━━ SOURCE MATERIAL

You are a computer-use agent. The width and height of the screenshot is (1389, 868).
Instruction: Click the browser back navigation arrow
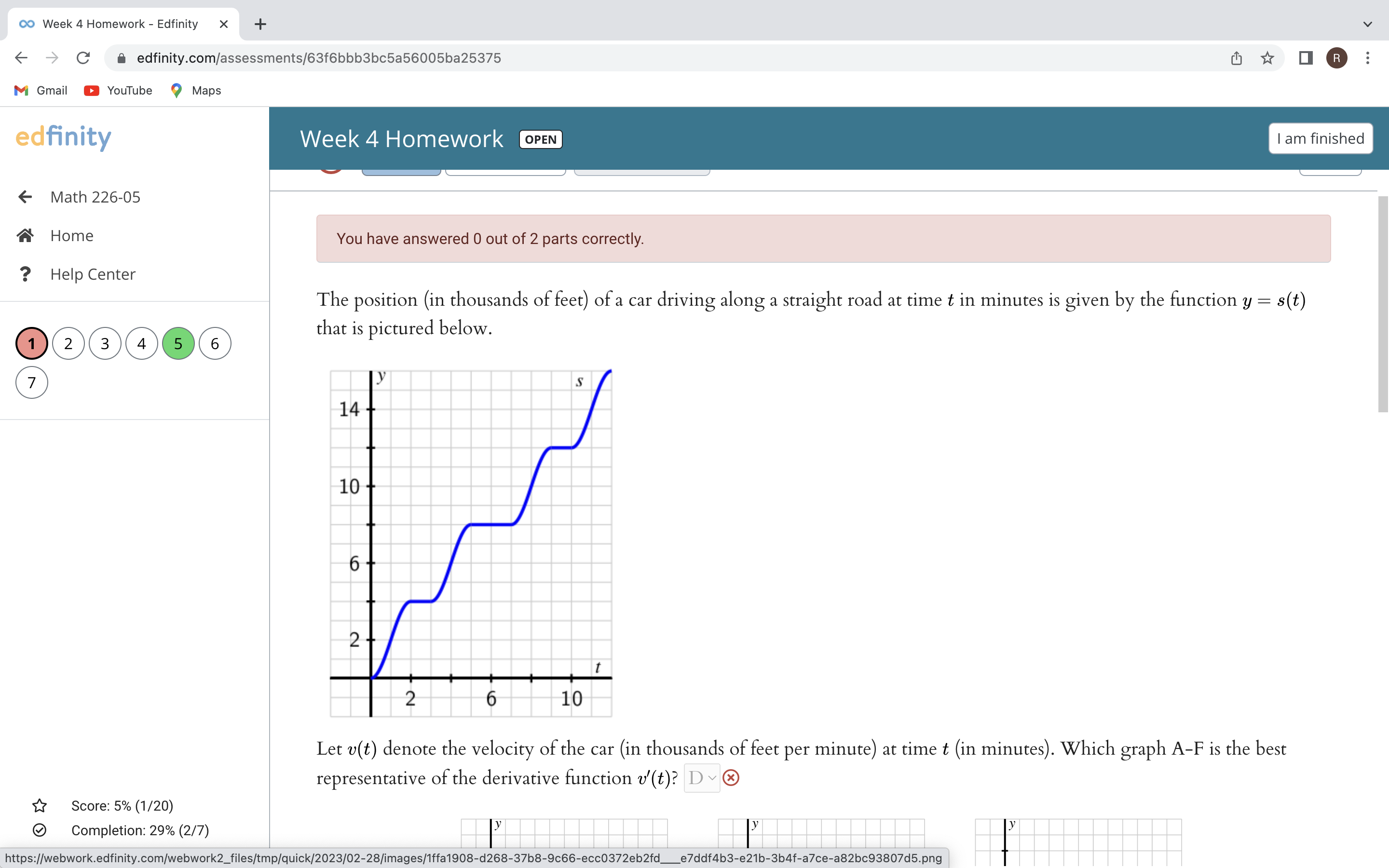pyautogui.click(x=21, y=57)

━━━━
━━ SOURCE MATERIAL

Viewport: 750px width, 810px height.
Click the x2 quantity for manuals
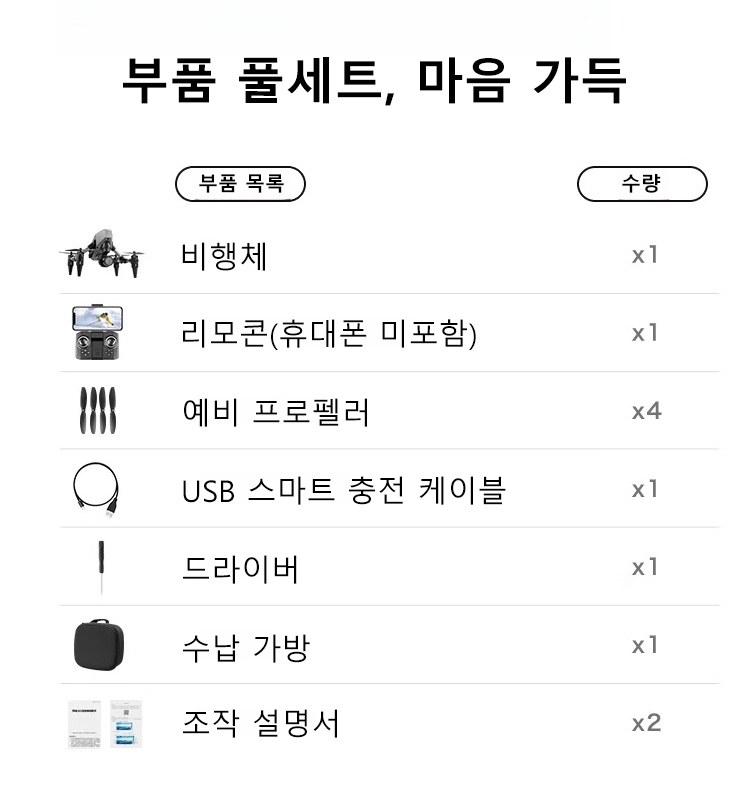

━━━━
━━ SOURCE MATERIAL

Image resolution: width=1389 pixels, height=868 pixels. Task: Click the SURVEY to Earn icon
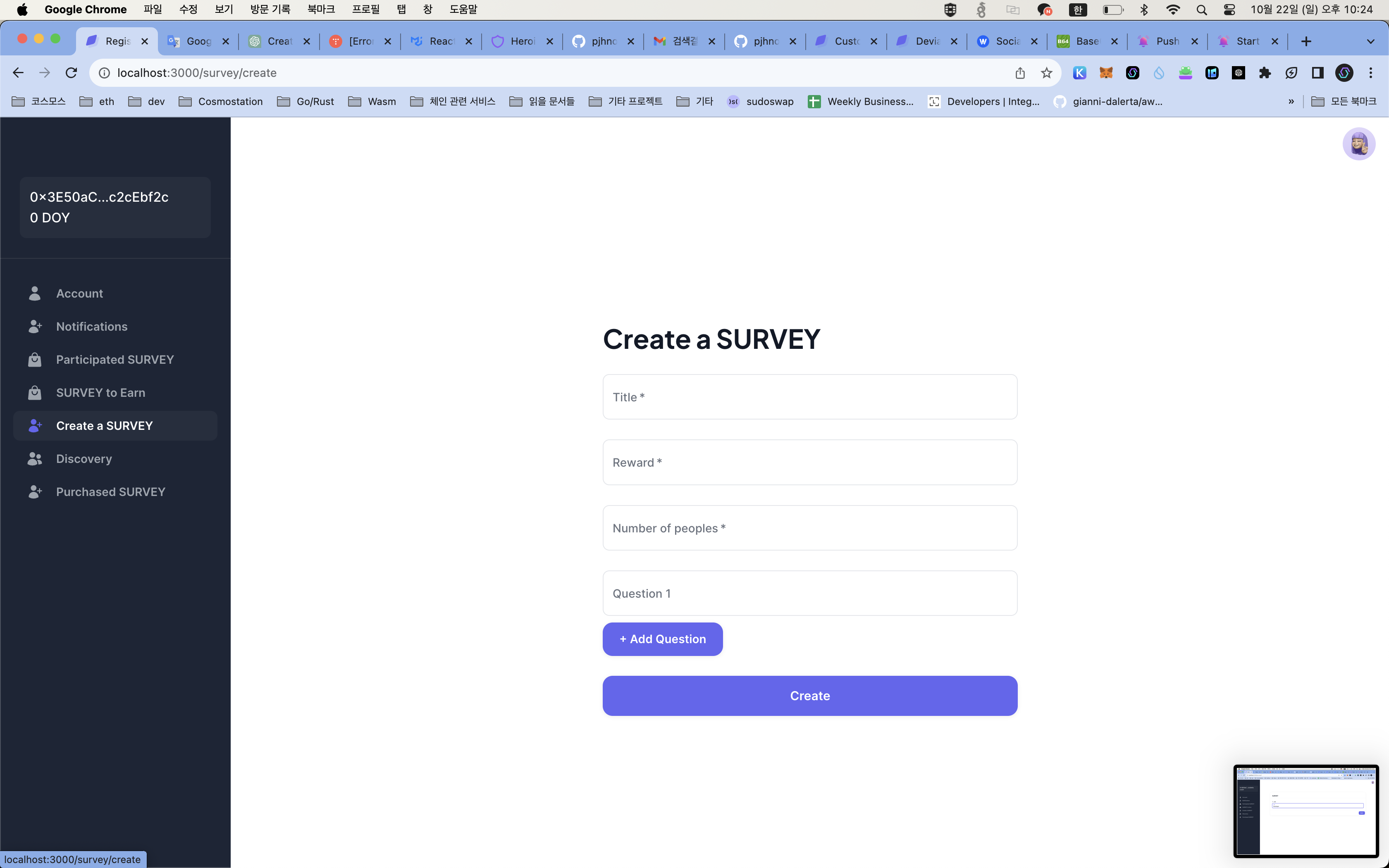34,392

━━━━

## EXERCISE TASK
Could you rescale the stretch from the line containing "You are a computer-use" through the line containing "pyautogui.click(x=21, y=57)" and give those lines again, requests included, multiplying every coordinate in the answers by 0.35 and rounding to whole numbers with halves rounded up, while leaving all numbers in the requests as they are and omitting the pictures?

## SOLUTION TO THIS EXERCISE
You are a computer-use agent. The width and height of the screenshot is (1389, 868).
Instruction: Click the browser back navigation arrow
pyautogui.click(x=7, y=20)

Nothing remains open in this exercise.